= Sara Peattie =

American puppeteer

Sara Peattie (born 1951) is a giant puppet artist and runs Boston's Puppet Free Library.

==Career==
An alumna of Antioch College, Peattie began her puppetry career in 1969 at the age of 18 when she studied under Peter Schumann, cofounder of the politically radical Bread & Puppet Theater. She left high school and travelled with Bread & Puppet Theatre to Europe for a year where she participated in street actions in Eastern Europe and to protest the Vietnam war and "tangle[d] with police forces".
===Puppeteers Cooperative===
Peattie founded The Puppeteers Cooperative in 1976 with fellow puppeteer George Konnoff in San Francisco.
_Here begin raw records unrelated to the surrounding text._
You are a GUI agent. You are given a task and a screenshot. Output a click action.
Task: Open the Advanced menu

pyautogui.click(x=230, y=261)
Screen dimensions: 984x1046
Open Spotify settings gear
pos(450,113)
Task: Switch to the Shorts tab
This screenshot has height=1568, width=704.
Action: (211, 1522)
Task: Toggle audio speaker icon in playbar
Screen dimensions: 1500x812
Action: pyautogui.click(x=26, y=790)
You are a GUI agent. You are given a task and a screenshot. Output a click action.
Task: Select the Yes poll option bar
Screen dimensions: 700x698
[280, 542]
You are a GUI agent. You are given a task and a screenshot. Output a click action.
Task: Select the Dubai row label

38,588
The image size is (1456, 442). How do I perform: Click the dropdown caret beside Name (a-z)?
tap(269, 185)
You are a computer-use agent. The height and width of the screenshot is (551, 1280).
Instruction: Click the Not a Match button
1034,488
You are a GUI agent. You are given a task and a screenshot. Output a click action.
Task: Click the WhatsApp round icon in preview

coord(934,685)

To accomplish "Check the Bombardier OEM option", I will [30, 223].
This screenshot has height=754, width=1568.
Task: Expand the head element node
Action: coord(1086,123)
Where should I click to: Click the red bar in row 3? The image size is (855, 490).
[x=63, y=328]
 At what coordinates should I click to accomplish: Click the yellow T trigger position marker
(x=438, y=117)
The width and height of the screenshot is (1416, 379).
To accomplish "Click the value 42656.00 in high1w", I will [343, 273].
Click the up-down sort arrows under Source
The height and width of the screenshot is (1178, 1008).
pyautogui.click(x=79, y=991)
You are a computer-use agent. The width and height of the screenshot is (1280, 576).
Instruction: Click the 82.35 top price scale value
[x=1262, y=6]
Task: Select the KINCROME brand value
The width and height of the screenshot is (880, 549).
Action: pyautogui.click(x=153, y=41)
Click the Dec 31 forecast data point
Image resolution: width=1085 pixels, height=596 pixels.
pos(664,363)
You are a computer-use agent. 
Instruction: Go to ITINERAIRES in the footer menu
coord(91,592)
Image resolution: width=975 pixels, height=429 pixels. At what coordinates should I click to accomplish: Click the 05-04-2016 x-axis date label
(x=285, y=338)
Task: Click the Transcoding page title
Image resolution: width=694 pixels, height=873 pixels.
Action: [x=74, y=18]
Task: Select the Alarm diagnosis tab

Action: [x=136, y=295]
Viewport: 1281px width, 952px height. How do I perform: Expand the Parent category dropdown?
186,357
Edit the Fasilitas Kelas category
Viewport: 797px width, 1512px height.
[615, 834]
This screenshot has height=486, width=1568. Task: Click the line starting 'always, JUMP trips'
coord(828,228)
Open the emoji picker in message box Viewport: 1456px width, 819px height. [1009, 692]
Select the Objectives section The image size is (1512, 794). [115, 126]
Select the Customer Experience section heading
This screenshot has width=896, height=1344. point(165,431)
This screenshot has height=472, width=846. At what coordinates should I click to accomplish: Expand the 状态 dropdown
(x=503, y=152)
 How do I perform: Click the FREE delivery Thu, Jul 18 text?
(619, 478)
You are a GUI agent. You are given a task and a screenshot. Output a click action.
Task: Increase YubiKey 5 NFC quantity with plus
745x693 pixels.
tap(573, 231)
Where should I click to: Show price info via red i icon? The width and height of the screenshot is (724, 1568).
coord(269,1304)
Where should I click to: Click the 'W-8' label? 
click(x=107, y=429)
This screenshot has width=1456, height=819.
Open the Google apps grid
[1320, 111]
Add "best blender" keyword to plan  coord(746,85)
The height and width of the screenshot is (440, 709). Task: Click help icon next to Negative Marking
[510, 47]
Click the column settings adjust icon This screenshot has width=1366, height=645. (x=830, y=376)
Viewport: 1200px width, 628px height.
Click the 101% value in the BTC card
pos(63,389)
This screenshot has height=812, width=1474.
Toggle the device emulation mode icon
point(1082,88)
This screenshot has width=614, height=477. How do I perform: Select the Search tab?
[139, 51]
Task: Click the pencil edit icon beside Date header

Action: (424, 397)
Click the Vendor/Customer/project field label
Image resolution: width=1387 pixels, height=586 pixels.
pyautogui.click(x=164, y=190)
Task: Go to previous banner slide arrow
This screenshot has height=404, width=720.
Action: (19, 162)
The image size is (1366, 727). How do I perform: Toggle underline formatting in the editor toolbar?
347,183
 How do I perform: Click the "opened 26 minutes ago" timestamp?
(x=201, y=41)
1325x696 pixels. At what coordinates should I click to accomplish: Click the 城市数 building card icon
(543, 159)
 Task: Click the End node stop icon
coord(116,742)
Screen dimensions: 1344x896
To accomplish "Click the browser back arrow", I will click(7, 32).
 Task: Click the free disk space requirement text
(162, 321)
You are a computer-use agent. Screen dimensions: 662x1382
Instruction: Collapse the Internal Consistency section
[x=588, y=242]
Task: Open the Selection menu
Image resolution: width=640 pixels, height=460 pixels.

The Puppeteers Cooperative is a nonprofit association of puppeteers, theatre artists and musicians that help build community outreach and education.
===Puppet Free Library===
Peattie founded and manages Boston's Puppet Free Library. The library is in the basement of Emmanuel Episcopal Church, Boston. It houses a collection of large puppets that can be lent to users for parades and other events. It also houses Peattie's studio. The puppets are often used by schools and in parades, including Boston's First Night New Year's celebration. The puppets are generic characters (e.g., giant cats, flowers, dragons), as opposed to specific persons (e.g., Donald Trump) or characters (e.g., Pinocchio).

==Publications==
Peattie is the author of the booklet "68 Ways to Make Really Big Puppets".

==Honors==
In 2016 Peattie received the annual Paul Vincent Davis Award from the Puppet Showplace Theater in Brookline, MA for her lifetime contribution to puppet making.